The first time (and certainly the most serious time) I threw out my back, I was laid up for a week, so decided to read all the novels and collections I'd stacked up in piles from Theodore Sturgeon and Kurt Vonnegut, those rather similar talents. This might mark the only time in my life I've gone through more than a half-dozen books each by any writers in immediate succession, and I'd read several others by each over the years previously, and some since. Certainly I've read through a few other series over the years...the Fletch novels by Gregory Mcdonald, the Henry Reed and Midge Glass novels by Keith Robertson, Marlowe by Chandler, Leiber's (and Fischer's) antiheroes, Westlake's WEEKLY GALAXY stories, Smith's Topper novels and no doubt others, but never in a serial lump.
It was Agatha Christie for me, too, Patti.
I certainly read as much of Robert Benchley as I could starting when I was about 12.
Oliver Strange as British writer of American-west westerns never gained much of an audience here, apparently. First I'm learning of him.
I have a friend who just read the Topper novels.
Most books I read as they come out--like John D. MacDonald. But I may have read Stout pretty much one after the other. And some writers of smaller outputs.
I think I've read all the McGees...but I have more than half of all JDMc's other novels to go...lucky me.
In the last coupld of months of 1973 (the year I read 333 books) I went through all of the plays of Noel Coward, followed by all of the plays of Eugene O'Neill. Years later I did the same with Alan Ayckbourn and Neil Simon.
Some more mystery writers I read in spurts: Ed McBain, J. J. Marric (John Creasey), Richard Stark (Donald Westlake), Ruth Rendell, Raymond Chandler, Dashiell Hammett, Bill Pronzini, Elmore Leonard.
Simenon is the writer I seem to have read in bunches repeatedly over the years, often reading four or five in a row at the end of a year.
These days if I read three books in a row by the same author I'd consider it a lot.
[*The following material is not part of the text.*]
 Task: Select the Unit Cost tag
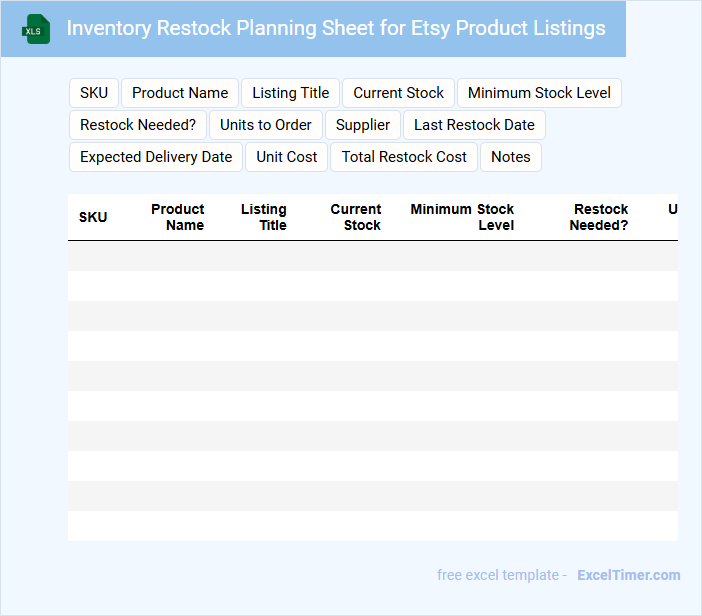287,157
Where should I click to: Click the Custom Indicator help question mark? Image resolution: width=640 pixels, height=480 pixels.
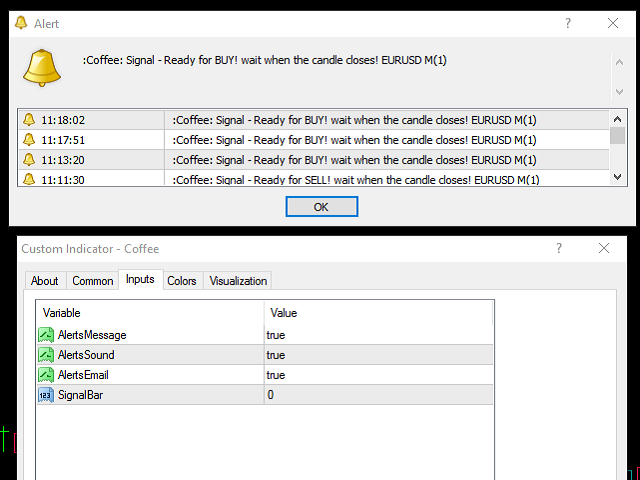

The last extended runs were John Marsden's Tomorrow series in 2009 and Rick Riordan's Percy Jackson series.
Jeff M.
Patti, I'd probably be reading a lot more if I hadn't been blogging and reviewing!
Ray Bradbury, Mickey Spillane, John D. MacDonald, Jack Kerouac, Theodore Sturgeon, Harlan Ellison Manhunt magazine in high school
Ross Macdonald in my early 20s When I started reading him, I was a science fiction fan. I haven't read sci-fi since.
Yes, Al. Also for me Ngaio Marsh, Josephine Tey, Margery Allingham.
I started with Tom Swift, then the Hardy Boys, and then switched to science fiction writers for years: Asimov, Heinlein, Simak, Vance, etc. In the 1970s I switched back to crime fiction reading everything by John D. MacDonald, Ross Macdonald, Chandler, Hammett, and dozens more. Once I find a writer I like, I want to read everything in a binge.
Prashant, Do you keep up with eastern writing as well as you do western writing.
Patti, I read Indian fiction and nonfiction occasionally and R.K. Narayan and Salman Rushdie are two of my favourite fiction authors. My reading of other eastern writing is very poor. I do, however, read a lot of Indian and other oriental philosophy, and a bit of western philo too, like James Allen and Meister Eckhart.
I think I read Nancy Drew as they came out-or at least sort of. There is nothing more thrilling as a kid than to find a writer you love with a lot of books.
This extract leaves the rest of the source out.